■ **What to work on**: Copy word for word everything from the first of the rows down to the line containing "(318, 526).", including that line. Leave the pictures out.

──────── Records for the exercise

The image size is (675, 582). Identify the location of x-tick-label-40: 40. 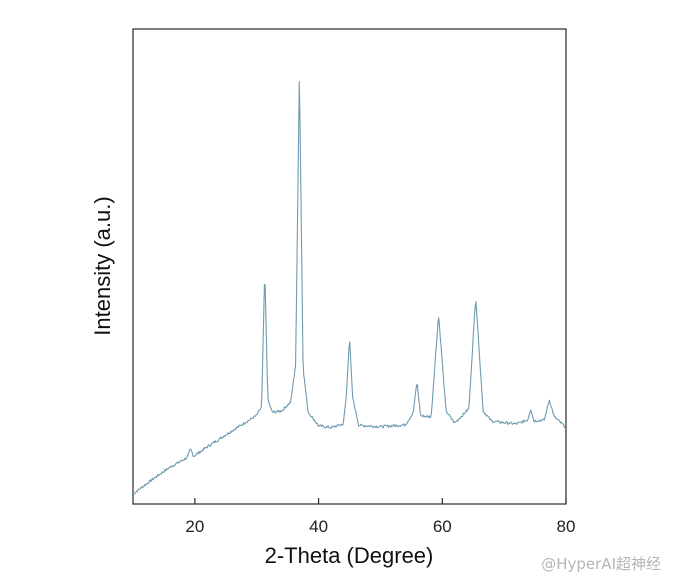
(318, 526).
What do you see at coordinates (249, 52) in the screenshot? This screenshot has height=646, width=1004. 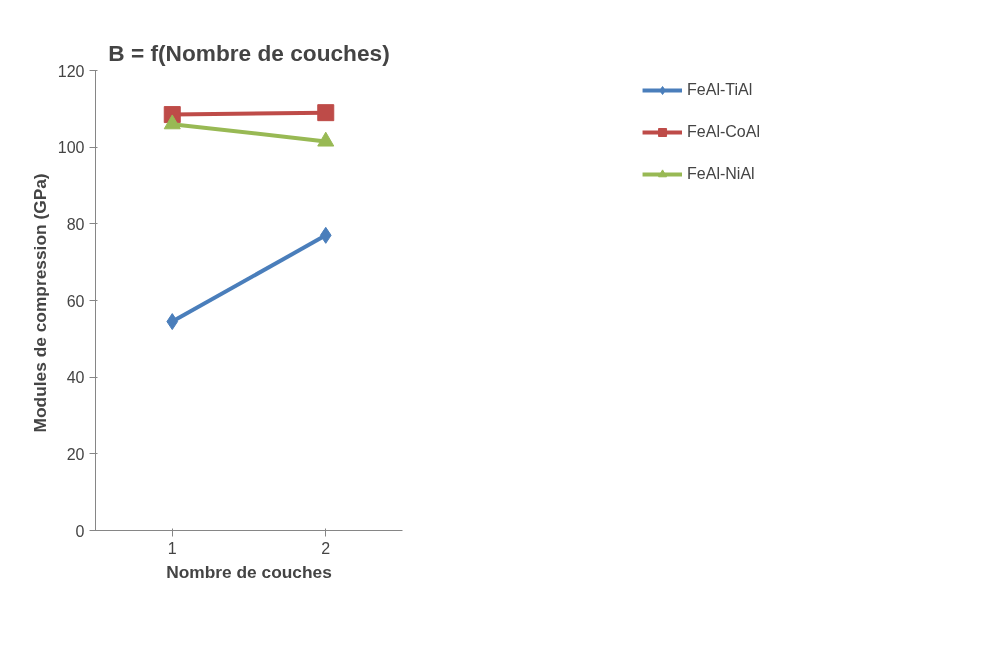 I see `chart-title: B = f(Nombre de couches)` at bounding box center [249, 52].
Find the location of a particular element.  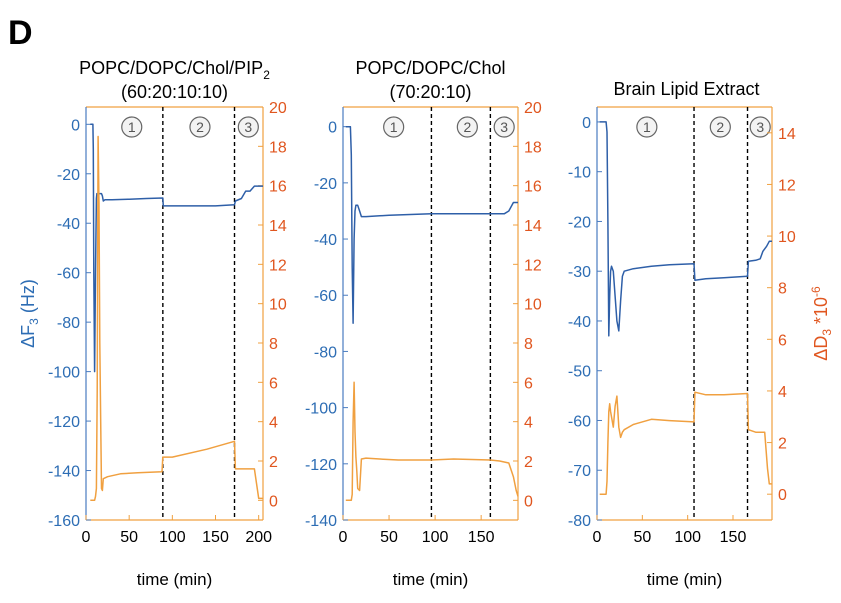

chart-subtitle: (60:20:10:10) is located at coordinates (174, 92).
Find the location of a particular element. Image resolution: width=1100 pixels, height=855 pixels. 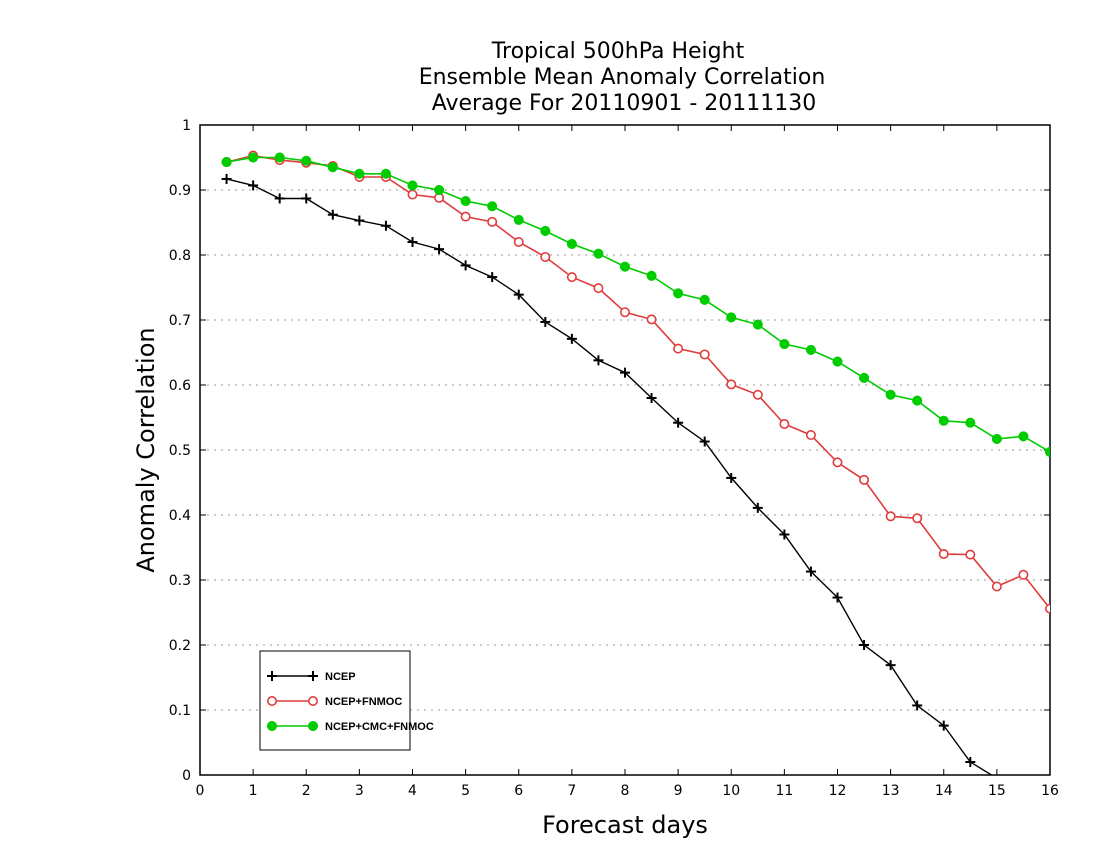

────────────────

■ **Reply**:
The image size is (675, 582). Identify the location of x-tick-label-40: 40. 
(318, 526).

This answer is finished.